PhRMA is funneling money into targeted advertising as well. Except on
Fridays, when lawmakers tend to be out of town, it is hard to find a
Capitol Hill publication that does not contain at least one ad extolling
the virtues of the pharmaceutical industry and its favored policies.
Even with all this work in Washington, most of the industry's efforts
have been focused outside the capital -- on voters. Its three-year-old
program to provide drugs to people who cannot afford them, called the
Partnership for Prescription Assistance, has rolled its buses and
accompanying media blitz into 50 states and 2,000 cities. The program,
fronted by the talk-show host Montel Williams, has provided no-cost or
low-cost drugs to nearly 5 million people.
"We're doing it because it's the right thing to do," said Ken Johnson, a
PhRMA senior vice president. "It's also the smart thing to do. We want
to be loved, too." He reported that a PhRMA bus has visited every
congressional district and, as a result, the drug industry has seen "a
significant uptick of support among working-class Democrats."
PhRMA's promotional machine recently started to churn out a half-hour
television show called "Sharing Miracles," which the group pays to air
on Sunday mornings in 25 major markets, including the Washington area.
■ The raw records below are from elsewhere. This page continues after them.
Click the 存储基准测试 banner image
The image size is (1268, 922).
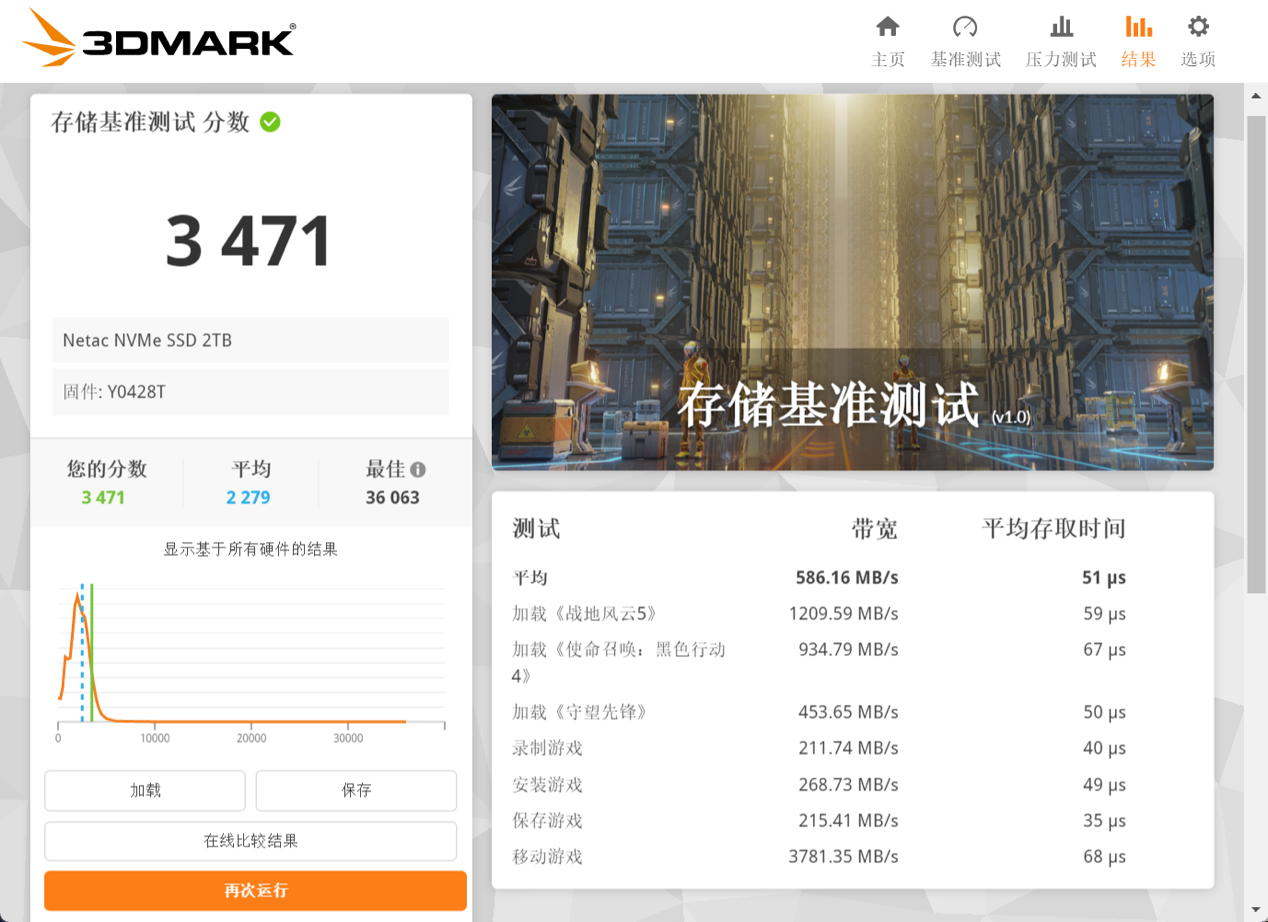point(851,281)
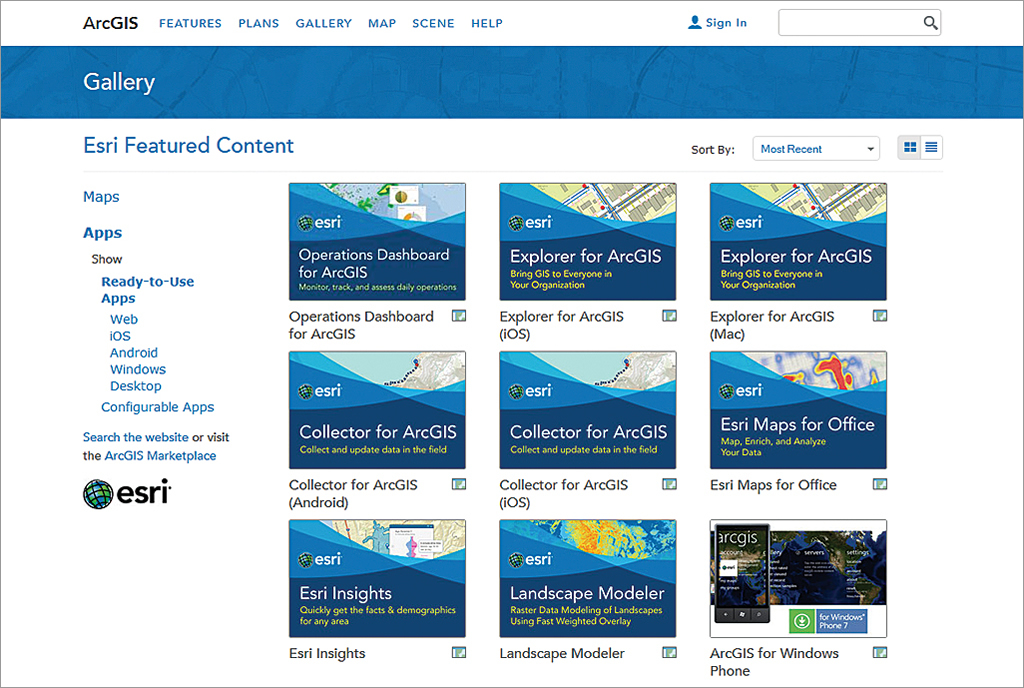1024x688 pixels.
Task: Click the Esri globe logo in sidebar
Action: click(98, 494)

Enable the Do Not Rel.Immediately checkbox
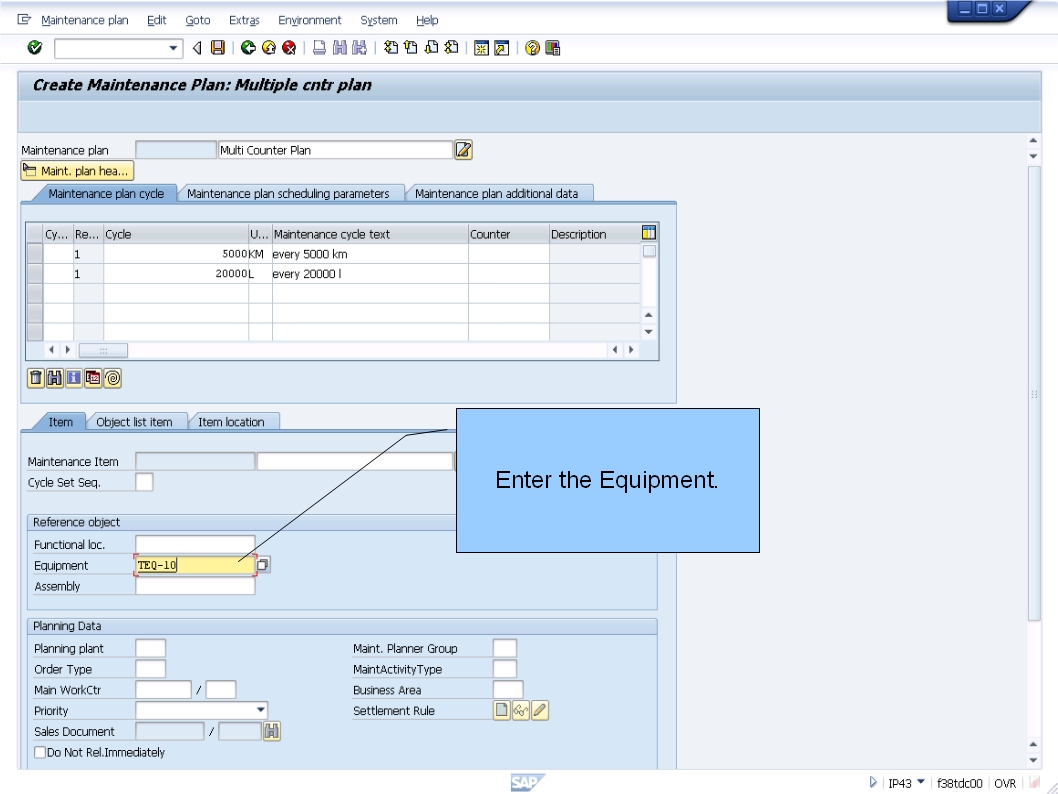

The program has featured first-person stories about life-saving
treatments by former White House Press Secretary Tony Snow and other
celebrities.
In another approach to Democrats, the industry has joined forces with
organized labor. PhRMA bankrolls the Pharmaceutical Industry
Labor-Management Association, a Virginia group that works to find issues
on which unions and drug companies can agree. For instance, the sides
collaborated on the campaign last year to pass the children's
health-program expansion. In the end, President Bush blocked the bill
with vetoes.
Tauzin said PhRMA is forming alliances with every patients' group it can
find, including the American Heart Association, the American Lung
Association, Mental Health America and even the Partnership for a
Drug-Free America (which counsels against illegal drug use). Those
lobbies have a more positive reputation among lawmakers than the drug
industry does.
"We're finding ways," Tauzin concluded, "to be good friends."